By Chaz Lipp

The Lowdown: Director Ridley Scott moves this latest ‘Alien’ adventure along at a frantic pace, with tense, scary action compensating for a ho-hum story.

Ridley Scott’s Alien: Covenant delivers what many fans of the venerable franchise felt was missing from the director’s 2012 Prometheus. While both films are prequels to the 1979 original, actual Xenomorph rampaging was in short supply in Prometheus. Instead we were presented with a rather indistinct crew fumbling around on a mysterious foreign world, with Michael Fassbender providing the most interesting drama as the dubiously-motivated synthetic David. Scott offered plenty of new ideas, but somehow they didn’t add up to anything satisfying. And the action was limited. The new Convenant picks up a few years later, with another admittedly indistinct crew landing on the same planet featured in Prometheus.

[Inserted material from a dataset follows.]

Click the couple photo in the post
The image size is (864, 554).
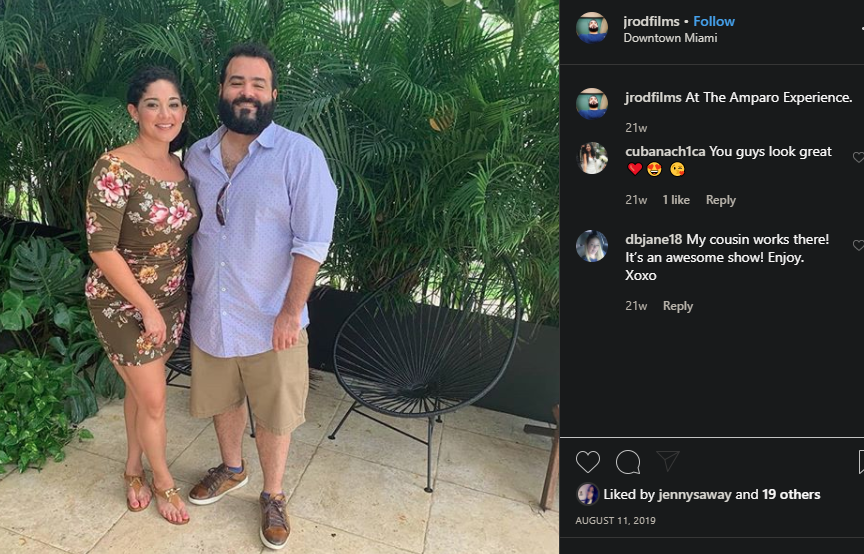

Though Scott gets tripped up at times trying to further his complex backstory mythology, Covenant nonetheless provides a fast-paced blast of action/horror that combines some of the claustrophobia of Alien ’79 with much of the adrenaline-fueled chase of Aliens ’86. It’s not likely to replace those films as most folks’ faves, but it improves vastly on the pompous, too-static Prometheus. And Fassbender again delivers the most effective performance, this time doing double-duty as Prometheus-survivor David and the newer synthetic Walter. After the David model proved to be too independent a thinker, the Walter model was streamlined for more efficient subservience.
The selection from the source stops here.